YOUR GOAL: In the data below, rewrite the lines from the line with "Click the property icon next to code" to the line with "Where should I", changing "property icon" to "settings icon" and keeping everything else the same. Do not include the pictures.

EXTRACTED MATERIAL:
+ + +

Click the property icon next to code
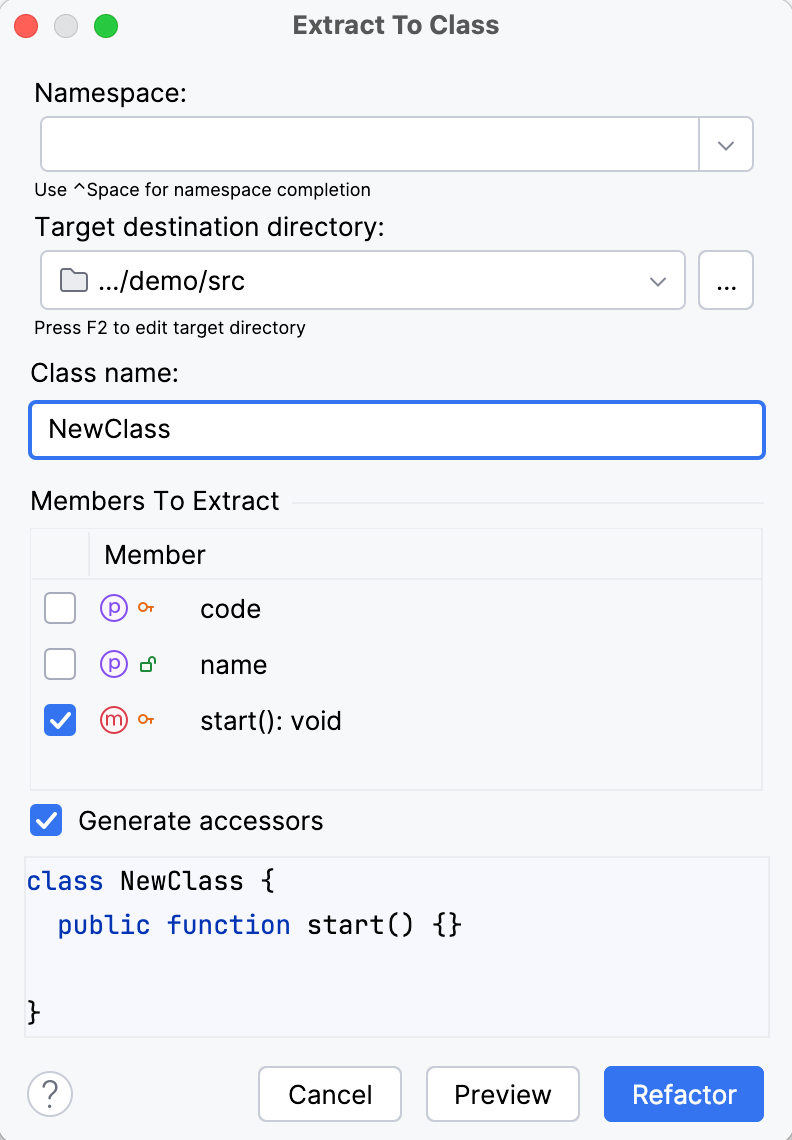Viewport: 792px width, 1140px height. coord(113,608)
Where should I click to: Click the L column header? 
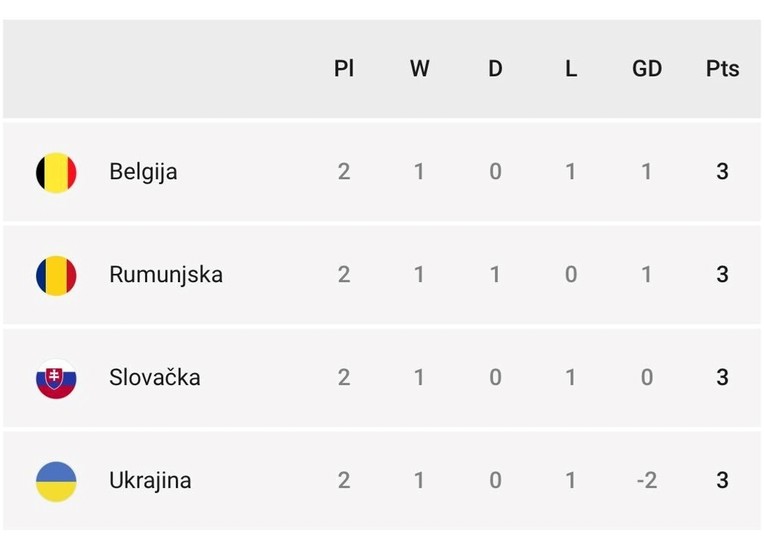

+ + +

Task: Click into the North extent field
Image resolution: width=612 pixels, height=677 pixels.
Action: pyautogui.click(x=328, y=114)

+ + +

SOLUTION:
Click the settings icon next to code
Viewport: 792px width, 1140px height. coord(113,608)
Where should I click to: Click the L column header? 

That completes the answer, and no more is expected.